En 1993, siendo Cónsul general en Düsseldorf, traduje al castellano el libro de uno de los representantes más importantes del pensamiento alemán de la posguerra -Hans Magnus Enzensberger-, que lleva el título de este artículo. Se trata de un texto que me impactó entonces por su lucidez, cuya vigencia hoy es indiscutible y sobre la cual ha dicho su autor recientemente: «que mis ensayos conserven su actualidad al cabo de tantos años constituye, huelga decirlo, una mala señal».

Viene a cuento este libro porque, según ‘Le Figaro’, el director general de la seguridad interior francesa, Patrick Calvar, compareció en mayo ante la Asamblea Nacional en una reunión a puerta cerrada sobre seguridad y terrorismo en la que manifestó su miedo ante el futuro inmediato del país, afirmando que se encuentra «al borde de una guerra civil". A quienes les resulte chocante tal afirmación les recomiendo la lectura del libro de Enzensberger, quien ya en 1993 alertó del peligro de «guerra civil molecular».

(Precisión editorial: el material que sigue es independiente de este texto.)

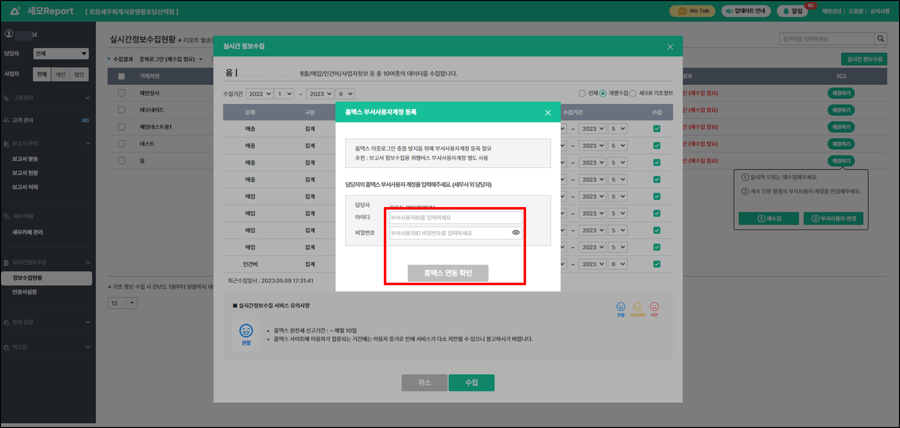Screen dimensions: 900x428
Task: Open the 담당자 전체 dropdown
Action: 61,53
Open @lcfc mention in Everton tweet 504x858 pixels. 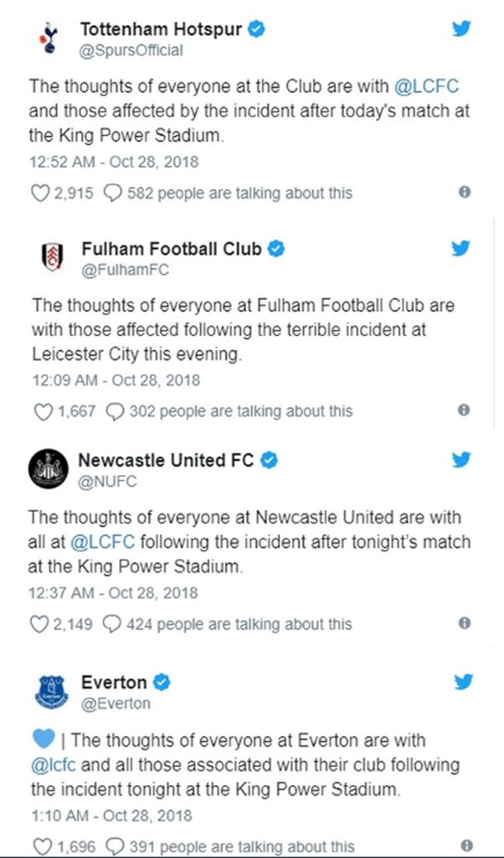(x=53, y=765)
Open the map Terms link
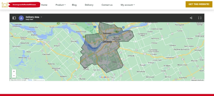Viewport: 214px width, 96px height. click(x=30, y=80)
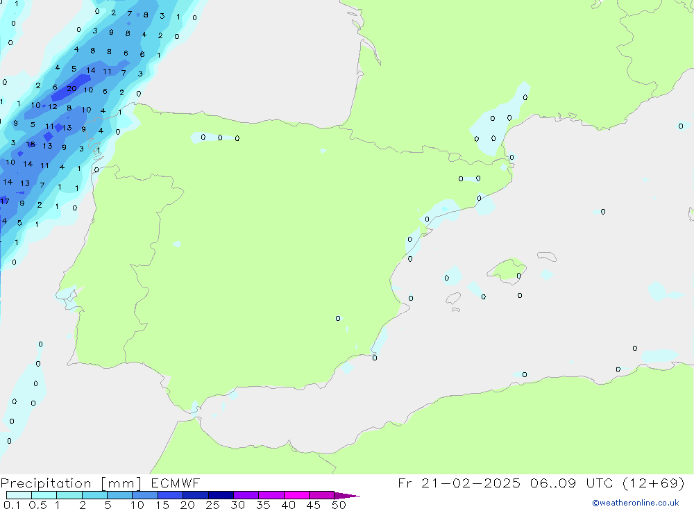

El autor alemán lo explicaba así: «El principio es incruento y los indicios inofensivos. La guerra civil molecular estalla imperceptiblemente, sin movilización general ... En las calles se acumula poco a poco la basura; en el parque empiezan a proliferar jeringuillas y litronas destrozadas; en los muros aparecen por todos lados pintadas monótonas cuyo único mensaje es el autismo evocador de un ego periclitado; en las aulas se destruye mobiliario y los jardines empiezan a oler a orina y a excrementos. Se trata de minúsculas y mudas declaraciones de guerra que el ciudadano avezado sabe cómo interpretar. Pronto, la nostalgia del gueto se abre camino con señales aún más claras: se destrozan neumáticos a navajazos, se inutilizan teléfonos de emergencia con cizallas, se prende fuego a coches. Estos actos espontáneos ponen de relieve el odio hacia lo intacto, hacia todo lo que funcione, en amalgama indisoluble con el odio a sí mismo. Los jóvenes son la avanzadilla de la guerra civil, no sólo por la acumulación de energía física y emocional propia de la adolescencia, sino también a consecuencia de la herencia incomprensible que encuentran y a los problemas insolubles causados por una riqueza nada reconfortante. Cierto que todos sus actos se encuentran ya en sus padres en estado latente: una ira destructora canalizada a duras penas en formas socialmente toleradas, como la manía por los coches, la hiperactividad profesional, la bulimia, el alcoholismo, la codicia, la pleitomanía, el racismo y la violencia en el seno de la familia».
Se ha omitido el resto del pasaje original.